───── Testo di lettura ─────

Manifesti funebri per il killer di Lea Garofalo, il sottosegretario Ferro: Iniziativa del sindaco inaccettabile

Il sottosegretario all’Interno, Wanda Ferro, ha evidenziato come «l’iniziativa del sindaco di Petilia Policastro di partecipare a nome dell’Amministrazione comunale al lutto per la morte di uno degli assassini di Lea Garofalo è inaccettabile».

«La mafia vive di simboli, e i manifesti funebri fatti affiggere dal sindaco – ha aggiunto – rappresentano un inchino delle istituzioni alla memoria di Rosario Curcio, condannato all’ergastolo in via definitiva per aver partecipato all’omicidio e alla distruzione del cadavere di Lea, punita per essersi ribellata ad un destino di ‘ndrangheta».

«No – ha concluso – Lea Garofalo e l’uomo che bruciò il suo corpo per farlo sparire non sono uguali, neppure davanti alla morte. Chi rappresenta le istituzioni deve scegliere sempre da quale parte stare. Il sindaco ha mostrato di scegliere la parte sbagliata».

Il presidente della Regione, Roberto Occhiuto, ha definito «indecente» l’iniziativa del primo cittadino.

«Le istituzioni non devono dimenticare, la ‘ndrangheta va sempre isolata», ha concluso.

Elisabetta Barbuto, coordinatore provinciale M5s di Crotone, interviene sulla vicenda del manifesto funebre per l’assassino di Lea Garofalo affisso dal Comune di Petilia Policastro.

───── Estratto dei dati ─────

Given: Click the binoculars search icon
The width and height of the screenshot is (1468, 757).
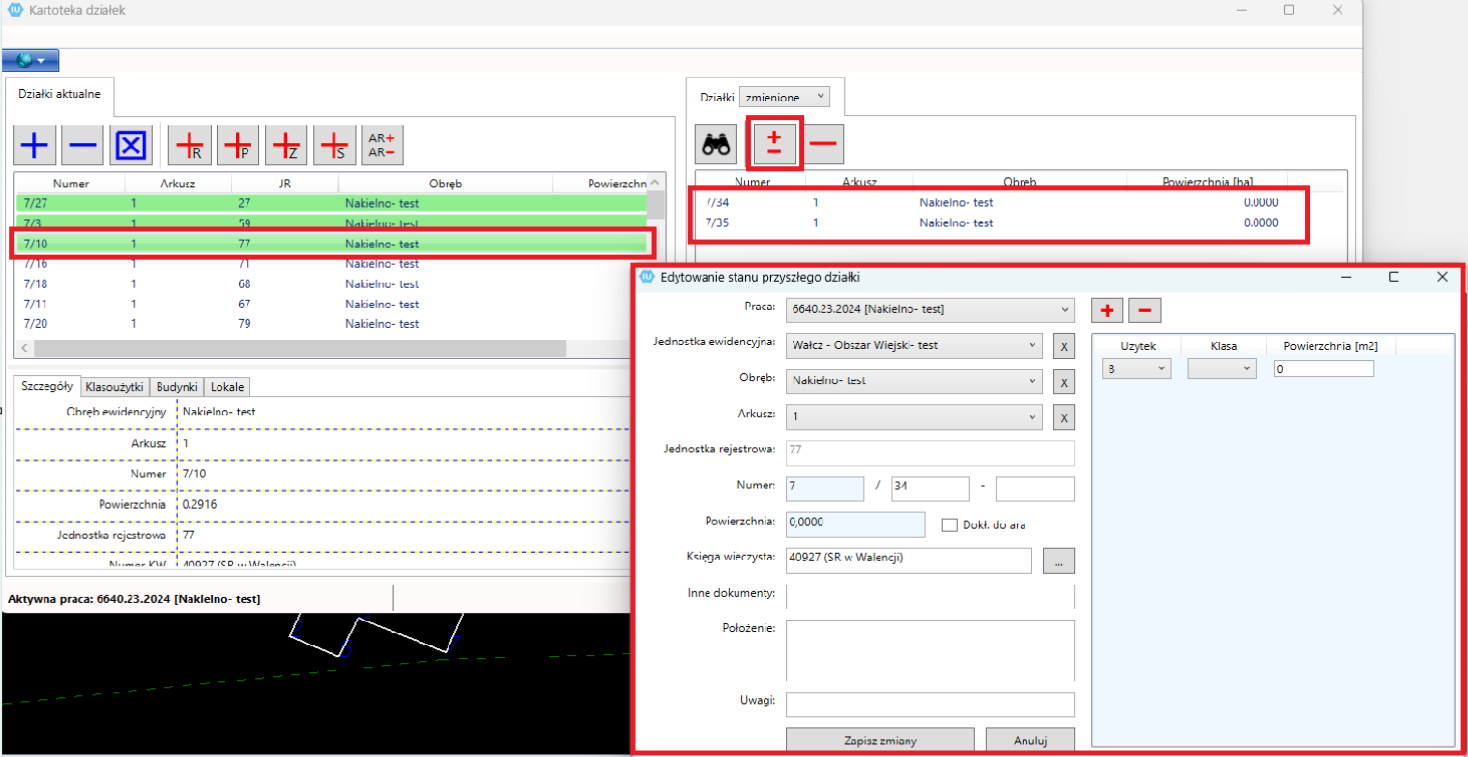Looking at the screenshot, I should point(716,145).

─────

▶ **Esercizi**
1 – Elenca, nell'ordine in cui compaiono, tutte le persone citate con nome e cognome nel testo sui manifesti funebri.
2 – Traduci in inglese la frase «Chi rappresenta le istituzioni deve scegliere sempre da quale parte stare.» tratta dal testo sui manifesti funebri.

▶ **Risposte per esercizio**
1 – Lea Garofalo, Wanda Ferro, Rosario Curcio, Roberto Occhiuto, Elisabetta Barbuto

2 – Whoever represents the institutions must always choose which side to be on.